Monday, 3 August 2015
Ghidorah, the Three-Headed Monster (1964)
Possibly because this film got its own US version and release, my Godzilla boxed sets don't include this movie, so I skipped it when I was working my way through the franchise a few months ago. It's a pretty important film in Big G's progression however, as it is the one where he goes from villain to hero (at least until the franchise rebooted about 15 years later, anyway), so when I found a copy available as an individual disc, I picked it up.
As with all Godzilla movies, we've got parallel kaiju and human stories here. The giant monster action revolves around the titular Ghidorah, a three-headed space dragon that destroyed all life on Venus 5000 years ago and now intends to do the same to Earth. The human-scale narrative meanwhile focuses on the princess of a fictitious country, who not only becomes the instrument through which the remnants of Venusian civilisation attempt to warn humanity, but is also being chased by assassins due to political upheaval in her homeland.
Big G's face turn also saw the franchise head in a much more kid-friendly direction than it had previously followed, and this film really marks the beginning of that change. The kaiju battles are largely played for laughs, rather than drama. For instance, at one point Ghidorah's lightning breath hits Godzilla in the butt, and Big G leaps into the air, holding his posterior. For seven year old boys, that's comedy gold. For the rest of us, though ... meh.

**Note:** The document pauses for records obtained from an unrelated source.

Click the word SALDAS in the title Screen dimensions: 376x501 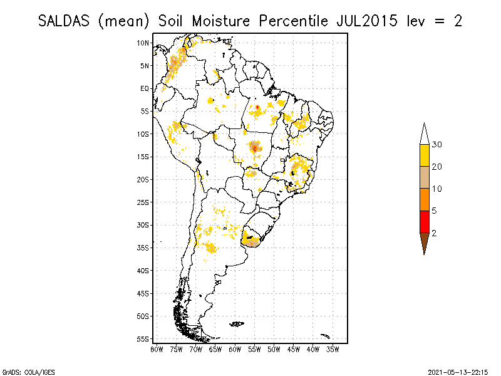pos(65,21)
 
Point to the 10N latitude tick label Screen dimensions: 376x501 pos(143,43)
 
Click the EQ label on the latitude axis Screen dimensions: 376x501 pos(145,88)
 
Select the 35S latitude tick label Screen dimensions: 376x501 pos(143,248)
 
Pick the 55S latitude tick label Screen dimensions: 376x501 pos(143,338)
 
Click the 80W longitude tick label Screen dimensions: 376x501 pos(157,348)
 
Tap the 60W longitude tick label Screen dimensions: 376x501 pos(235,348)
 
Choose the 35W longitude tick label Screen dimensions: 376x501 pos(333,348)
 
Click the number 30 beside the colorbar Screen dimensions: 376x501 pos(437,145)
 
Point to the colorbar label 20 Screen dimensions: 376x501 pos(437,167)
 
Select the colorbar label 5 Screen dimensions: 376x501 pos(435,211)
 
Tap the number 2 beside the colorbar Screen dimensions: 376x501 pos(435,233)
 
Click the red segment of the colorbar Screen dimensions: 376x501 pos(424,222)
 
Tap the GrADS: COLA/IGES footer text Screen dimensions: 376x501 pos(24,370)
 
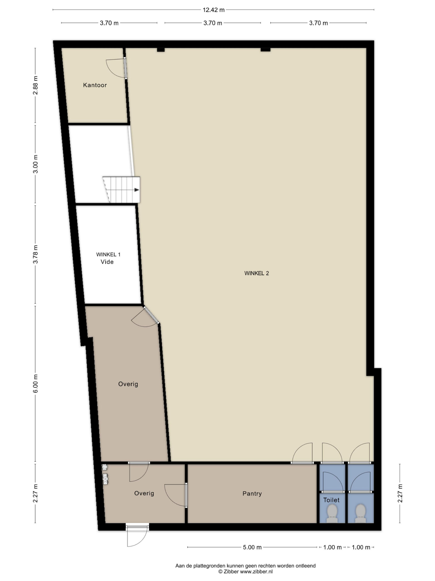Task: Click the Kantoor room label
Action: [95, 85]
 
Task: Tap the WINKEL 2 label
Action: [256, 273]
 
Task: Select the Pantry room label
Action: [252, 494]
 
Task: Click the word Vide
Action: [107, 262]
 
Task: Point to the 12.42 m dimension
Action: [213, 10]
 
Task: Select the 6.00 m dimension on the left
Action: [36, 384]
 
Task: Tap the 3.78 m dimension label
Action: [36, 254]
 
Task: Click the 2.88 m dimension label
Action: [36, 85]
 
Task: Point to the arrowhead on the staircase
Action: [137, 190]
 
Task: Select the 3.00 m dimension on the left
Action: [36, 164]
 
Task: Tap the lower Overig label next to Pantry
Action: [144, 493]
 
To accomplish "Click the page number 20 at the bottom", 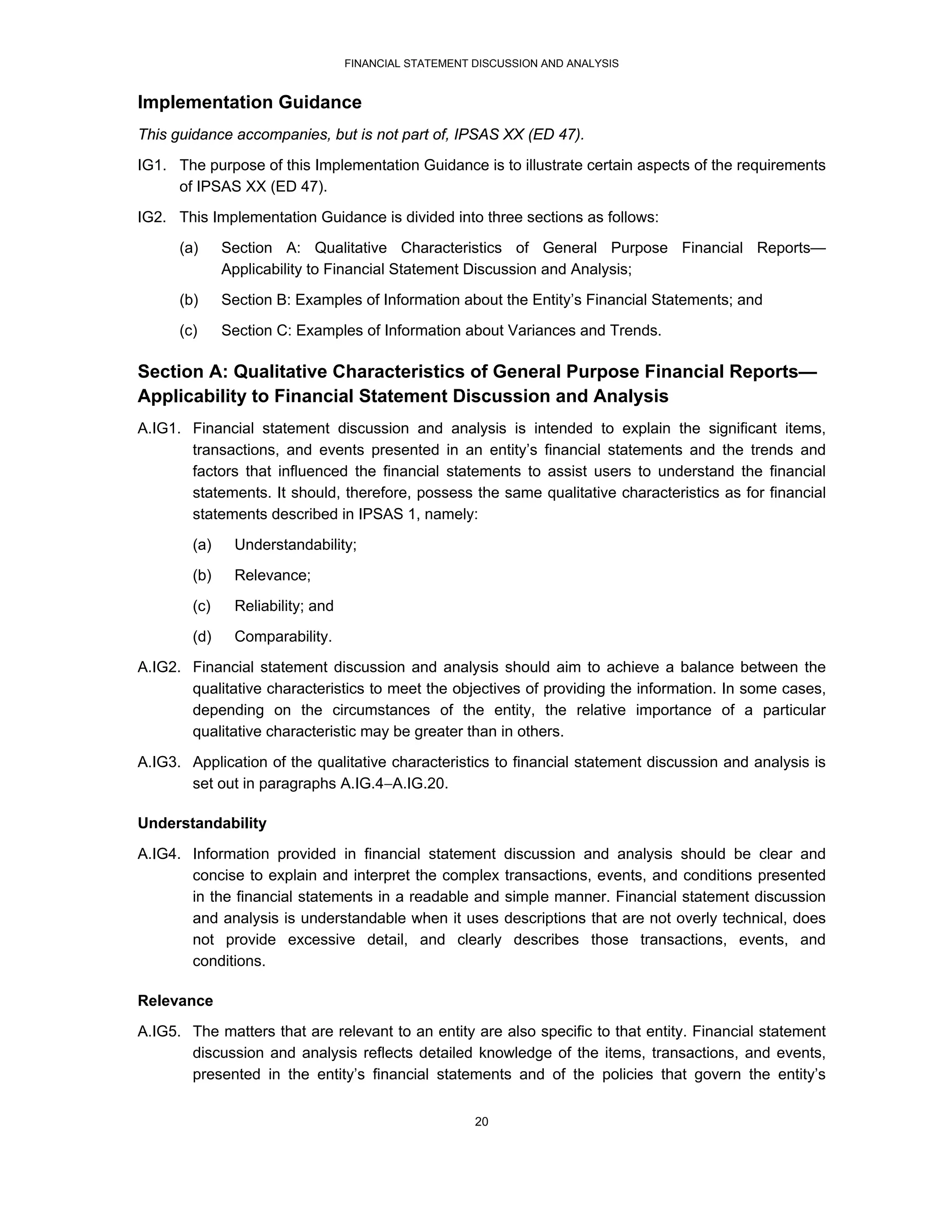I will (x=481, y=1121).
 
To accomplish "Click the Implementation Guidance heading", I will (x=249, y=102).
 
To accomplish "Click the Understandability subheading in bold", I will (x=202, y=823).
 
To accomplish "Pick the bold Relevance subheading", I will (x=175, y=1001).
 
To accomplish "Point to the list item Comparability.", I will (x=283, y=636).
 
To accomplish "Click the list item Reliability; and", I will (x=283, y=606).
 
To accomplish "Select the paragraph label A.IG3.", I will (x=159, y=762).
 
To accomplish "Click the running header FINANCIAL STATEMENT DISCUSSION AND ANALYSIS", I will (x=481, y=64).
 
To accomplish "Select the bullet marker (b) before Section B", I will (x=189, y=300).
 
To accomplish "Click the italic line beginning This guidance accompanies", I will (x=361, y=135).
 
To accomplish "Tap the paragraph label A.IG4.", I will (x=159, y=853).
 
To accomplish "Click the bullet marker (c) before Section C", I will (x=189, y=330).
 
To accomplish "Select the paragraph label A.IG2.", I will (x=159, y=667).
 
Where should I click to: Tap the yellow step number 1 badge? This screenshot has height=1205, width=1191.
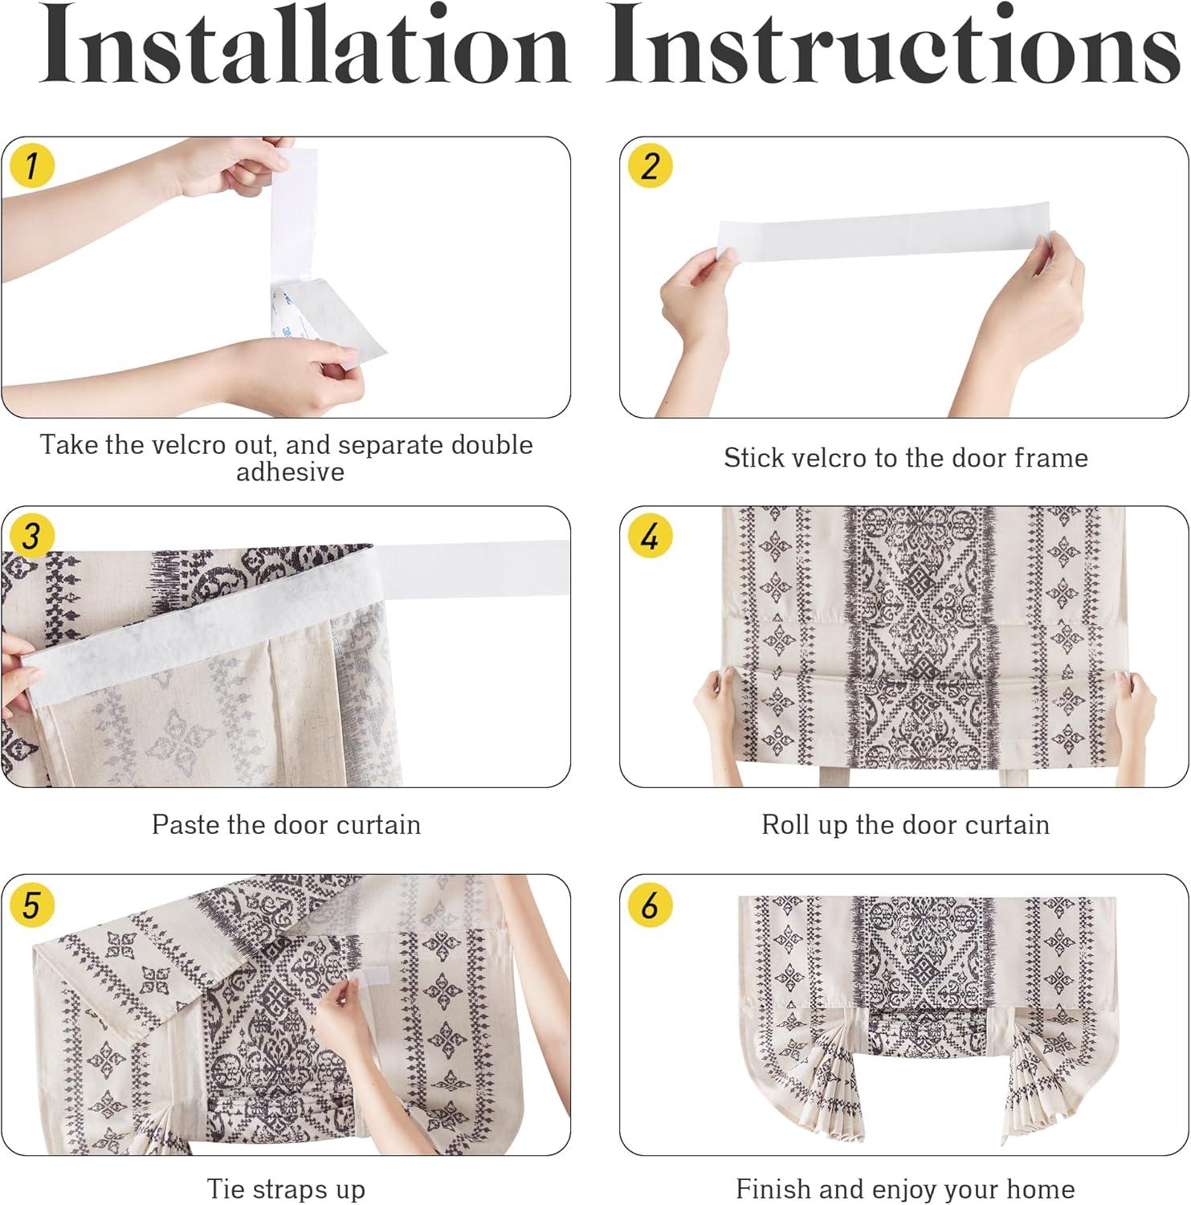click(x=31, y=166)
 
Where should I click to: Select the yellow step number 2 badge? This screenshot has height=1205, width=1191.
click(x=650, y=166)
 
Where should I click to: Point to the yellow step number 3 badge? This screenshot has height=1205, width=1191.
click(x=31, y=536)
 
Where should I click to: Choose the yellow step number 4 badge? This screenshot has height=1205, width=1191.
click(x=650, y=536)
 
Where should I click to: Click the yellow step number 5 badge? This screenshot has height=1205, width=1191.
click(x=31, y=905)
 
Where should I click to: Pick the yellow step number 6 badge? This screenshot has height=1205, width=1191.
click(x=650, y=905)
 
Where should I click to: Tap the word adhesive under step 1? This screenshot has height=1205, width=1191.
click(x=290, y=472)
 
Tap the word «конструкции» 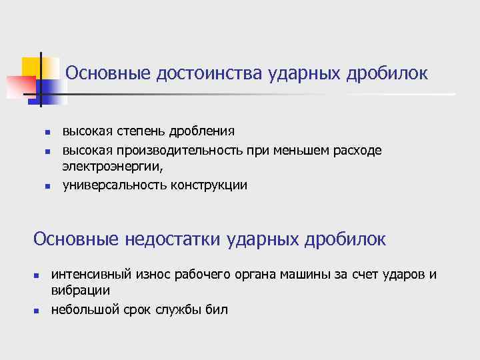pyautogui.click(x=208, y=185)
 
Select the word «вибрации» pyautogui.click(x=81, y=291)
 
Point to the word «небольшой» pyautogui.click(x=84, y=309)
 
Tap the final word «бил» pyautogui.click(x=217, y=309)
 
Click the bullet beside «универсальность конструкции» pyautogui.click(x=47, y=186)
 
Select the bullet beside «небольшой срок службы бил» pyautogui.click(x=37, y=311)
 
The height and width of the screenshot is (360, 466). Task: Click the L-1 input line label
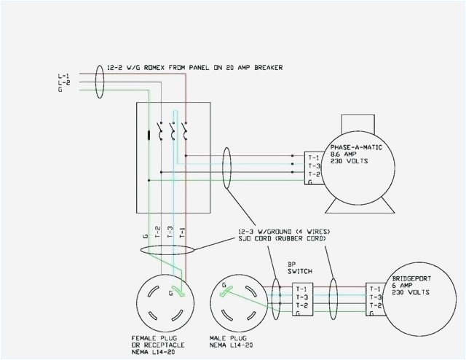tap(63, 76)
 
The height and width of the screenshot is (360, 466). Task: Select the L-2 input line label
tap(63, 83)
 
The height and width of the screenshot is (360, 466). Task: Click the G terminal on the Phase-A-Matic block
tap(311, 183)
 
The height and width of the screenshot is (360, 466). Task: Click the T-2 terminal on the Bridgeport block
tap(375, 305)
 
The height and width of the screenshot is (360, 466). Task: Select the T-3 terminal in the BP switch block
tap(301, 297)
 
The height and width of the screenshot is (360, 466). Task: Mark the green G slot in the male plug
tap(227, 289)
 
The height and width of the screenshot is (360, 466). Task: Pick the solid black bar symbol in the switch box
tap(150, 134)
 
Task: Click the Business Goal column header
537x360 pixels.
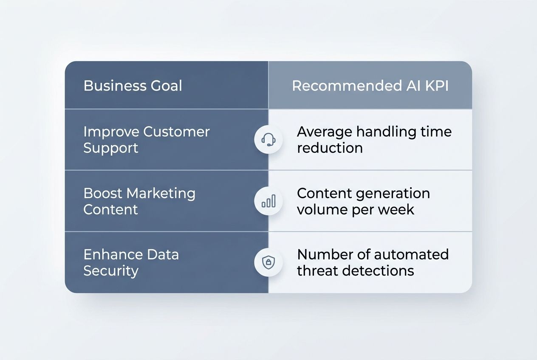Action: tap(133, 86)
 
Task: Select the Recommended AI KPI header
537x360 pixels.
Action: tap(370, 86)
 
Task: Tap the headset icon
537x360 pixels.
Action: tap(268, 139)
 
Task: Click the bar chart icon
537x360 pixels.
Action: tap(268, 201)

The rather light-hearted, slapstick air extends to the assassination plot as well, believe it or not. Although "let's murder someone" is a fairly serious kind of sub-plot in general, the would be assassins in this are so bad at their jobs that it feels more like they are playing at being killers rather than actually trying to harm her.
Ultimately, despite the fact that the dialogue claims that humanity will be destroyed if Ghidorah isn't stopped, the whole film feels very lightweight. The comedic fight scenes ensure that there is no sense that there is any risk, and the 'dramatic' moment where Big G decides to fight on the side of good is pretty much bungled: watching the monsters bellowing at each other while someone 'translates' their conversation is not exactly riveting entertainment.
This one is for Godzilla completists only.